▶ _What you have to do_
Copy every record below, exactly as written.

▶ _Provided records_
========================================================================

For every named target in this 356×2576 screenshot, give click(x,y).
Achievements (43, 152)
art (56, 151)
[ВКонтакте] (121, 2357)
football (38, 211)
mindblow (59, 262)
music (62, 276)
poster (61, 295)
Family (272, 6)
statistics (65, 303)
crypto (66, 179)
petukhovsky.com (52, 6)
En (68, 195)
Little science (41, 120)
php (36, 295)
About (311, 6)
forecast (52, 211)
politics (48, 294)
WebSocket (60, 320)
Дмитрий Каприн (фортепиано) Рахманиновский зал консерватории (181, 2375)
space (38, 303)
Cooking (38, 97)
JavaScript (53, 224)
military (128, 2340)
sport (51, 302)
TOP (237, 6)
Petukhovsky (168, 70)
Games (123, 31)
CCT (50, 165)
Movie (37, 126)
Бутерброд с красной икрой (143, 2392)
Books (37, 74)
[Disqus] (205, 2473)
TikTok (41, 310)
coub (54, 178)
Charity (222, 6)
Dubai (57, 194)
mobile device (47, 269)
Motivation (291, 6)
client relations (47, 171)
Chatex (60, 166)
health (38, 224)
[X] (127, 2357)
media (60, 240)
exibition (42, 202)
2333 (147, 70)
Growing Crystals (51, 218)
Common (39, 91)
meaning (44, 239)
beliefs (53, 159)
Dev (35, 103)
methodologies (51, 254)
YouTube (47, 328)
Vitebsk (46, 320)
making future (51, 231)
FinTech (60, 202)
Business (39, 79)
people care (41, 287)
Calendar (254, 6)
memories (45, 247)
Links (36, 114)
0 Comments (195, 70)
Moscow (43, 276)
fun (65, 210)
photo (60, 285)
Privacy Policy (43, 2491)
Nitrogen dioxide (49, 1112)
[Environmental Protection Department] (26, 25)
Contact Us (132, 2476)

========================================================================

▶ _Exercise answer_
For every named target in this 356×2576 screenshot, give click(x,y).
Achievements (43, 152)
art (56, 151)
[ВКонтакте] (121, 2357)
football (38, 211)
mindblow (59, 262)
music (62, 276)
poster (61, 295)
Family (272, 6)
statistics (65, 303)
crypto (66, 179)
petukhovsky.com (52, 6)
En (68, 195)
Little science (41, 120)
php (36, 295)
About (311, 6)
forecast (52, 211)
politics (48, 294)
WebSocket (60, 320)
Дмитрий Каприн (фортепиано) Рахманиновский зал консерватории (181, 2375)
space (38, 303)
Cooking (38, 97)
JavaScript (53, 224)
military (128, 2340)
sport (51, 302)
TOP (237, 6)
Petukhovsky (168, 70)
Games (123, 31)
CCT (50, 165)
Movie (37, 126)
Бутерброд с красной икрой (143, 2392)
Books (37, 74)
[Disqus] (205, 2473)
TikTok (41, 310)
coub (54, 178)
Charity (222, 6)
Dubai (57, 194)
mobile device (47, 269)
Motivation (291, 6)
client relations (47, 171)
Chatex (60, 166)
health (38, 224)
[X] (127, 2357)
media (60, 240)
exibition (42, 202)
2333 (147, 70)
Growing Crystals (51, 218)
Common (39, 91)
meaning (44, 239)
beliefs (53, 159)
Dev (35, 103)
methodologies (51, 254)
YouTube (47, 328)
Vitebsk (46, 320)
making future (51, 231)
FinTech (60, 202)
Business (39, 79)
people care (41, 287)
Calendar (254, 6)
memories (45, 247)
Links (36, 114)
0 Comments (195, 70)
Moscow (43, 276)
fun (65, 210)
photo (60, 285)
Privacy Policy (43, 2491)
Nitrogen dioxide (49, 1112)
[Environmental Protection Department] (26, 25)
Contact Us (132, 2476)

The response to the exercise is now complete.